Regardless of whichever party happened to come up with an idea as simple as interactive web browsing, it hardly makes sense to give this party such sweeping power to extort the rest of the industry for the decade or two that follow.

[1]https://www.google.com/patents/US5838906

[2]http://blog.seattlepi.com/microsoft/2007/10/10/microsofts-eo...

[3]http://blog.seattlepi.com/microsoft/2009/10/06/after-beating...

[4] http://lists.w3.org/Archives/Public/www-talk/1995JulAug/0446...

Just a nit: IIRC their patent didn't cover the idea of "interactivity", but something more along the line of "plugins", which is what the "external programs" refer to. Active-X is why they targeted Microsoft.
Thank you, you are correct--I should have been more careful.

Just claiming the idea of plugins (and not interactive browsing in general) is less ridiculous, but still dangerous.

Are we sure this is about "innovation" and not revenue?

http://www.nature.com/news/universities-struggle-to-make-pat...

Yes, s/US innovation/university revenue/g
Many successful companies started as university startups working with federal funds. If the university was not able to patent, then the startups could never happen. Since startups are credited with being the innovation driver in the commercial world, killing off all of these startups would have a stifling effect on innovation in the US.

A similar situation is with the small business innovative research program (SBIR). The main purpose of this program is to provide federal funds to perform research in order to help new small businesses grow, which in turn become large companies or get acquired by large companies. If all federal research dollars ended up resulting in no patents for the companies performing the research, then these startups wouldn't exist, and the purpose of the program would be destroyed.

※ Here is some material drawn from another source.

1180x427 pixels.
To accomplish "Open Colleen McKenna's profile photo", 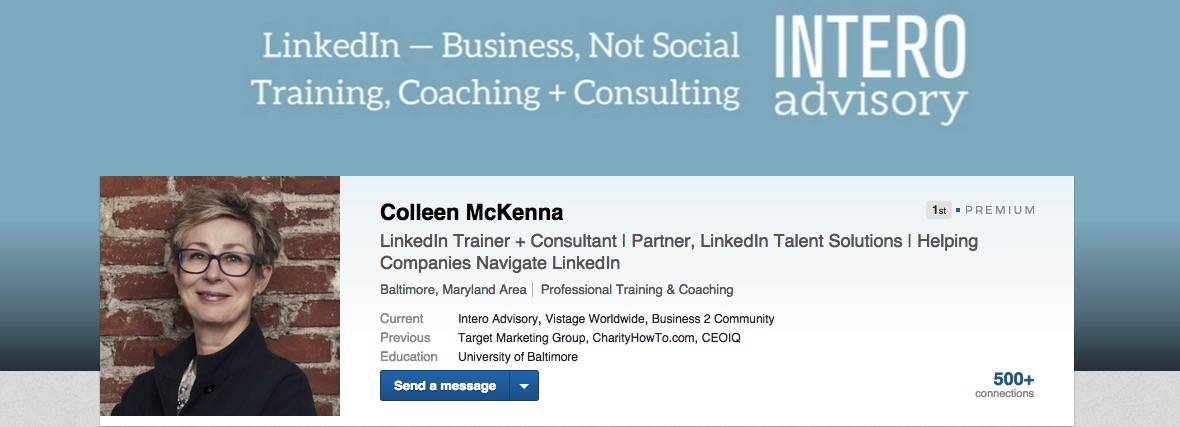I will click(x=220, y=296).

Everyone agrees that public dollars should result in public benefit. However, there is more public benefit to be had by creating lots of startups than there is by creating a bunch of non-patent publications.

The US thrives due to it's technological advancement, which is driven by startups. Let's be careful to not destroy that benefit.

I worked at a startup that was awarded SBIRs. We were developing e-learning software and our government client was an Air Force base. It's true that being able to retain copyright ownership was the reason the startup existed. However, no patents were ever filed.

I think we should just do away with software patents. Math formulas and rules to games are not patentable and I think software is exactly a fusion of formulas and rules--apps in pure functional languages are functions after all.

The exception could be firmware/software driving machinery where the invention is more than software (or the combination of software and commodity hardware).

There is a big leap between 'not being able to patent' and 'startup could never happen' that you need to explain.

Many, many people create businesses out of open source technologies.

> Many, many people create businesses out of open source technologies.

Many people use open source technologies to sell some other product. That's different from being in the business of building and selling an open source product.

Say you invent a new kind of power amplifier. You open source it, and don't patent it. You start selling the chips, and some Korean company immediately copies it and undercuts you on price. So what's your business model now?

That could happen even if you did patent it.

Say you invent a new kind of power amplifier. You spend 3 years securing a patent and bringing the product to market. You discover that some Korean company copied the reference implementation found in your patent application. You also discover that the Chinese manufacturer you licensed to produce your product has been running ghost shifts to make low-quality knockoffs. Bunnie dips the chips in fuming nitric acid and posts the photos to the web. You sue to enforce your patent and discover that the best you can do is to prevent x% of the knockoffs from entering the US as discrete parts in containerized shipping through the largest ports. Your amp design somehow shows up in dozens of low-end consumer products anyway. You silently rage into your ramen noodles, and your lawyer stops answering your phone calls the same day.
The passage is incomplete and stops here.